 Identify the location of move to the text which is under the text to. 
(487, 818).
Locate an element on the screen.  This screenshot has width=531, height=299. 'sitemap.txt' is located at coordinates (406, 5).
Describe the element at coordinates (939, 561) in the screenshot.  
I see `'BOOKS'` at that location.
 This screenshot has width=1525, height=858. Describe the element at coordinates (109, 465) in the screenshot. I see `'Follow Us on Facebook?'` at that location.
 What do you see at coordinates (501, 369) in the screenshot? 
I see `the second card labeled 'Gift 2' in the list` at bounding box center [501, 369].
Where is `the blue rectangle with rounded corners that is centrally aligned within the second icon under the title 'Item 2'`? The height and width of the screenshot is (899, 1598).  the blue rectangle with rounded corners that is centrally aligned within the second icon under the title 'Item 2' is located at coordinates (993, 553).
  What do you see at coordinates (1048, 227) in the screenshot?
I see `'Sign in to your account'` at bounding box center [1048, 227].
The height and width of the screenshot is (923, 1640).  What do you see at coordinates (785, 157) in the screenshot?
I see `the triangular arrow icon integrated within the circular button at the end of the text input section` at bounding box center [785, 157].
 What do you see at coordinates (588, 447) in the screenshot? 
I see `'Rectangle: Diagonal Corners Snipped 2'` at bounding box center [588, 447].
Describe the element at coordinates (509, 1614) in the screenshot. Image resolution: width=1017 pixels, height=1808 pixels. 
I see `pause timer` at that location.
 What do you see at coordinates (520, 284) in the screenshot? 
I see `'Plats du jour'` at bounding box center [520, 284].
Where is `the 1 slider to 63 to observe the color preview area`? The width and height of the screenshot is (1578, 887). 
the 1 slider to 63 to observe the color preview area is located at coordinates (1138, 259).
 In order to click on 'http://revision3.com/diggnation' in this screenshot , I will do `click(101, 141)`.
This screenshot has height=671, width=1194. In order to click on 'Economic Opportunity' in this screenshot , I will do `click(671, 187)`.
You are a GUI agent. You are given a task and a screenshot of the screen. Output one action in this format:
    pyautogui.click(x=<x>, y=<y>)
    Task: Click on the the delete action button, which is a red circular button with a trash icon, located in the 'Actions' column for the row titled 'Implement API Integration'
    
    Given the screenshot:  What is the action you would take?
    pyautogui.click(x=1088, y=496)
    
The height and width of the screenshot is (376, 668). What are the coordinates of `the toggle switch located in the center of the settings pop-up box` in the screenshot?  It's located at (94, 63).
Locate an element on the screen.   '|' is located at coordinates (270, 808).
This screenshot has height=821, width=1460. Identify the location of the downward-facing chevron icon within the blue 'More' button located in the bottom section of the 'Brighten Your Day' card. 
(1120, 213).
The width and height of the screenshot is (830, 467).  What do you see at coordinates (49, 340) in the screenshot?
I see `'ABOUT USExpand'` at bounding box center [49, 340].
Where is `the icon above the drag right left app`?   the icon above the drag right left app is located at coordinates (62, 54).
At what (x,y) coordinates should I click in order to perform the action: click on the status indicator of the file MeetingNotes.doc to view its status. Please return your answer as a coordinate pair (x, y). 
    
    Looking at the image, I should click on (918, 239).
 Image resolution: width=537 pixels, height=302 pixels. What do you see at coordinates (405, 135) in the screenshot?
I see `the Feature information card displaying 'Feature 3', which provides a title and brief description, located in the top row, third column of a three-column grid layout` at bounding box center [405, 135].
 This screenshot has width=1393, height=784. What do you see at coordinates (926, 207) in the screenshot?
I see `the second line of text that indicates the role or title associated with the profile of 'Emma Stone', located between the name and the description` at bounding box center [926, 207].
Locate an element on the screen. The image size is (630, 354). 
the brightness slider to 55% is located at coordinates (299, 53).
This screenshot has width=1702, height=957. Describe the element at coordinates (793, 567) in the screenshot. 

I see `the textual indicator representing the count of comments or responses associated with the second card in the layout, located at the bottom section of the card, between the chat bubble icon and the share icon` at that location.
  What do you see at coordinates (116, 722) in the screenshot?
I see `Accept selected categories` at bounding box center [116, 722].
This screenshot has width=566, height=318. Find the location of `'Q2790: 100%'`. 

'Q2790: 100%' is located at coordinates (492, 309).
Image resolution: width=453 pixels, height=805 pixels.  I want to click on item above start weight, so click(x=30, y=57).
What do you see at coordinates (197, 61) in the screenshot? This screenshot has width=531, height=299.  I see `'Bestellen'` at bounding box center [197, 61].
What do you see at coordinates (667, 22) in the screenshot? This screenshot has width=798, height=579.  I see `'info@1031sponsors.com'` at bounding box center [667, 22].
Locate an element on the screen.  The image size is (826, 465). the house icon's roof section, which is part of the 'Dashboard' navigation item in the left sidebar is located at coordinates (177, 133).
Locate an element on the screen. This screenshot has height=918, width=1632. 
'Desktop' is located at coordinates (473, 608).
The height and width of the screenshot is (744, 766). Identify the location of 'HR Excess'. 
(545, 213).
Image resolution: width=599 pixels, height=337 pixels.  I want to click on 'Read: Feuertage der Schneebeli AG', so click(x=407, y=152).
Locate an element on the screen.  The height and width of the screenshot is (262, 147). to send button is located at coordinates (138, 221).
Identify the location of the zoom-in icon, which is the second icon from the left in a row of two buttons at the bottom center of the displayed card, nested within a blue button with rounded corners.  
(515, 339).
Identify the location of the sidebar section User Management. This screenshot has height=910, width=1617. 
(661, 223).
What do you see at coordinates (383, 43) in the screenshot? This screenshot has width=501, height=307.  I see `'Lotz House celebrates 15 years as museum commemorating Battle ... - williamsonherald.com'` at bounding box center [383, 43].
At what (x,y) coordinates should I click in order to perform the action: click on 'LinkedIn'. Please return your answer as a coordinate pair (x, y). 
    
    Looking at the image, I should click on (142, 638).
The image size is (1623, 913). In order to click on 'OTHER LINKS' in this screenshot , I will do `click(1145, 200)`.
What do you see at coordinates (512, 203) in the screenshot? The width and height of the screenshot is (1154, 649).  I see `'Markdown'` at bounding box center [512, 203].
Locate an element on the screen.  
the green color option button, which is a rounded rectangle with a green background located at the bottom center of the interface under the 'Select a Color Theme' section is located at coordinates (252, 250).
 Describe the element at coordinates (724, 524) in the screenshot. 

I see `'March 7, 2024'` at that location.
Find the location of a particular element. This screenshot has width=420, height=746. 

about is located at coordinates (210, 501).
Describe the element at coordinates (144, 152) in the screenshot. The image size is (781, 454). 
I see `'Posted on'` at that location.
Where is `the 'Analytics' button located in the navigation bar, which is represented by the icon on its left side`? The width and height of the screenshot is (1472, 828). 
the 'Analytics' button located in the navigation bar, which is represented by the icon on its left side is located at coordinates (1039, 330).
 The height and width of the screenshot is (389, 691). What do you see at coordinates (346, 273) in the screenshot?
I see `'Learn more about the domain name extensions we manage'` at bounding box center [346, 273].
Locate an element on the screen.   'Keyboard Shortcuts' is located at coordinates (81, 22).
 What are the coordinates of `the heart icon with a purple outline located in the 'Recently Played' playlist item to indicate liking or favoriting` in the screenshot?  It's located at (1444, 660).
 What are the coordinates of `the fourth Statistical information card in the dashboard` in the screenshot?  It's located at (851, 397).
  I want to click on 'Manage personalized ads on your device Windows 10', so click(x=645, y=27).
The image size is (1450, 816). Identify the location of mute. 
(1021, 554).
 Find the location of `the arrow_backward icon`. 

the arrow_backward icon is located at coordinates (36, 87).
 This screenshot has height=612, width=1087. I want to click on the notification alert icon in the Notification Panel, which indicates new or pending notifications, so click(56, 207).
_ _ _ _ _ _ _
• [Stated goal]
Return these lines word for word, from the first one through the last.

• [Final result]
 Identify the location of move to the text which is under the text to. 
(487, 818).
Locate an element on the screen.  This screenshot has width=531, height=299. 'sitemap.txt' is located at coordinates (406, 5).
Describe the element at coordinates (939, 561) in the screenshot.  
I see `'BOOKS'` at that location.
 This screenshot has width=1525, height=858. Describe the element at coordinates (109, 465) in the screenshot. I see `'Follow Us on Facebook?'` at that location.
 What do you see at coordinates (501, 369) in the screenshot? 
I see `the second card labeled 'Gift 2' in the list` at bounding box center [501, 369].
Where is `the blue rectangle with rounded corners that is centrally aligned within the second icon under the title 'Item 2'`? The height and width of the screenshot is (899, 1598).  the blue rectangle with rounded corners that is centrally aligned within the second icon under the title 'Item 2' is located at coordinates (993, 553).
  What do you see at coordinates (1048, 227) in the screenshot?
I see `'Sign in to your account'` at bounding box center [1048, 227].
The height and width of the screenshot is (923, 1640).  What do you see at coordinates (785, 157) in the screenshot?
I see `the triangular arrow icon integrated within the circular button at the end of the text input section` at bounding box center [785, 157].
 What do you see at coordinates (588, 447) in the screenshot? 
I see `'Rectangle: Diagonal Corners Snipped 2'` at bounding box center [588, 447].
Describe the element at coordinates (509, 1614) in the screenshot. Image resolution: width=1017 pixels, height=1808 pixels. 
I see `pause timer` at that location.
 What do you see at coordinates (520, 284) in the screenshot? 
I see `'Plats du jour'` at bounding box center [520, 284].
Where is `the 1 slider to 63 to observe the color preview area`? The width and height of the screenshot is (1578, 887). 
the 1 slider to 63 to observe the color preview area is located at coordinates (1138, 259).
 In order to click on 'http://revision3.com/diggnation' in this screenshot , I will do `click(101, 141)`.
This screenshot has height=671, width=1194. In order to click on 'Economic Opportunity' in this screenshot , I will do `click(671, 187)`.
You are a GUI agent. You are given a task and a screenshot of the screen. Output one action in this format:
    pyautogui.click(x=<x>, y=<y>)
    Task: Click on the the delete action button, which is a red circular button with a trash icon, located in the 'Actions' column for the row titled 'Implement API Integration'
    
    Given the screenshot:  What is the action you would take?
    pyautogui.click(x=1088, y=496)
    
The height and width of the screenshot is (376, 668). What are the coordinates of `the toggle switch located in the center of the settings pop-up box` in the screenshot?  It's located at (94, 63).
Locate an element on the screen.   '|' is located at coordinates (270, 808).
This screenshot has height=821, width=1460. Identify the location of the downward-facing chevron icon within the blue 'More' button located in the bottom section of the 'Brighten Your Day' card. 
(1120, 213).
The width and height of the screenshot is (830, 467).  What do you see at coordinates (49, 340) in the screenshot?
I see `'ABOUT USExpand'` at bounding box center [49, 340].
Where is `the icon above the drag right left app`?   the icon above the drag right left app is located at coordinates (62, 54).
At what (x,y) coordinates should I click in order to perform the action: click on the status indicator of the file MeetingNotes.doc to view its status. Please return your answer as a coordinate pair (x, y). 
    
    Looking at the image, I should click on (918, 239).
 Image resolution: width=537 pixels, height=302 pixels. What do you see at coordinates (405, 135) in the screenshot?
I see `the Feature information card displaying 'Feature 3', which provides a title and brief description, located in the top row, third column of a three-column grid layout` at bounding box center [405, 135].
 This screenshot has width=1393, height=784. What do you see at coordinates (926, 207) in the screenshot?
I see `the second line of text that indicates the role or title associated with the profile of 'Emma Stone', located between the name and the description` at bounding box center [926, 207].
Locate an element on the screen. The image size is (630, 354). 
the brightness slider to 55% is located at coordinates (299, 53).
This screenshot has width=1702, height=957. Describe the element at coordinates (793, 567) in the screenshot. 

I see `the textual indicator representing the count of comments or responses associated with the second card in the layout, located at the bottom section of the card, between the chat bubble icon and the share icon` at that location.
  What do you see at coordinates (116, 722) in the screenshot?
I see `Accept selected categories` at bounding box center [116, 722].
This screenshot has width=566, height=318. Find the location of `'Q2790: 100%'`. 

'Q2790: 100%' is located at coordinates (492, 309).
Image resolution: width=453 pixels, height=805 pixels.  I want to click on item above start weight, so click(x=30, y=57).
What do you see at coordinates (197, 61) in the screenshot? This screenshot has width=531, height=299.  I see `'Bestellen'` at bounding box center [197, 61].
What do you see at coordinates (667, 22) in the screenshot? This screenshot has width=798, height=579.  I see `'info@1031sponsors.com'` at bounding box center [667, 22].
Locate an element on the screen.  The image size is (826, 465). the house icon's roof section, which is part of the 'Dashboard' navigation item in the left sidebar is located at coordinates (177, 133).
Locate an element on the screen. This screenshot has height=918, width=1632. 
'Desktop' is located at coordinates (473, 608).
The height and width of the screenshot is (744, 766). Identify the location of 'HR Excess'. 
(545, 213).
Image resolution: width=599 pixels, height=337 pixels.  I want to click on 'Read: Feuertage der Schneebeli AG', so click(x=407, y=152).
Locate an element on the screen.  The height and width of the screenshot is (262, 147). to send button is located at coordinates (138, 221).
Identify the location of the zoom-in icon, which is the second icon from the left in a row of two buttons at the bottom center of the displayed card, nested within a blue button with rounded corners.  
(515, 339).
Identify the location of the sidebar section User Management. This screenshot has height=910, width=1617. 
(661, 223).
What do you see at coordinates (383, 43) in the screenshot? This screenshot has width=501, height=307.  I see `'Lotz House celebrates 15 years as museum commemorating Battle ... - williamsonherald.com'` at bounding box center [383, 43].
At what (x,y) coordinates should I click in order to perform the action: click on 'LinkedIn'. Please return your answer as a coordinate pair (x, y). 
    
    Looking at the image, I should click on (142, 638).
The image size is (1623, 913). In order to click on 'OTHER LINKS' in this screenshot , I will do `click(1145, 200)`.
What do you see at coordinates (512, 203) in the screenshot? The width and height of the screenshot is (1154, 649).  I see `'Markdown'` at bounding box center [512, 203].
Locate an element on the screen.  
the green color option button, which is a rounded rectangle with a green background located at the bottom center of the interface under the 'Select a Color Theme' section is located at coordinates (252, 250).
 Describe the element at coordinates (724, 524) in the screenshot. 

I see `'March 7, 2024'` at that location.
Find the location of a particular element. This screenshot has width=420, height=746. 

about is located at coordinates (210, 501).
Describe the element at coordinates (144, 152) in the screenshot. The image size is (781, 454). 
I see `'Posted on'` at that location.
Where is `the 'Analytics' button located in the navigation bar, which is represented by the icon on its left side`? The width and height of the screenshot is (1472, 828). 
the 'Analytics' button located in the navigation bar, which is represented by the icon on its left side is located at coordinates (1039, 330).
 The height and width of the screenshot is (389, 691). What do you see at coordinates (346, 273) in the screenshot?
I see `'Learn more about the domain name extensions we manage'` at bounding box center [346, 273].
Locate an element on the screen.   'Keyboard Shortcuts' is located at coordinates (81, 22).
 What are the coordinates of `the heart icon with a purple outline located in the 'Recently Played' playlist item to indicate liking or favoriting` in the screenshot?  It's located at (1444, 660).
 What are the coordinates of `the fourth Statistical information card in the dashboard` in the screenshot?  It's located at (851, 397).
  I want to click on 'Manage personalized ads on your device Windows 10', so click(x=645, y=27).
The image size is (1450, 816). Identify the location of mute. 
(1021, 554).
 Find the location of `the arrow_backward icon`. 

the arrow_backward icon is located at coordinates (36, 87).
 This screenshot has height=612, width=1087. I want to click on the notification alert icon in the Notification Panel, which indicates new or pending notifications, so click(56, 207).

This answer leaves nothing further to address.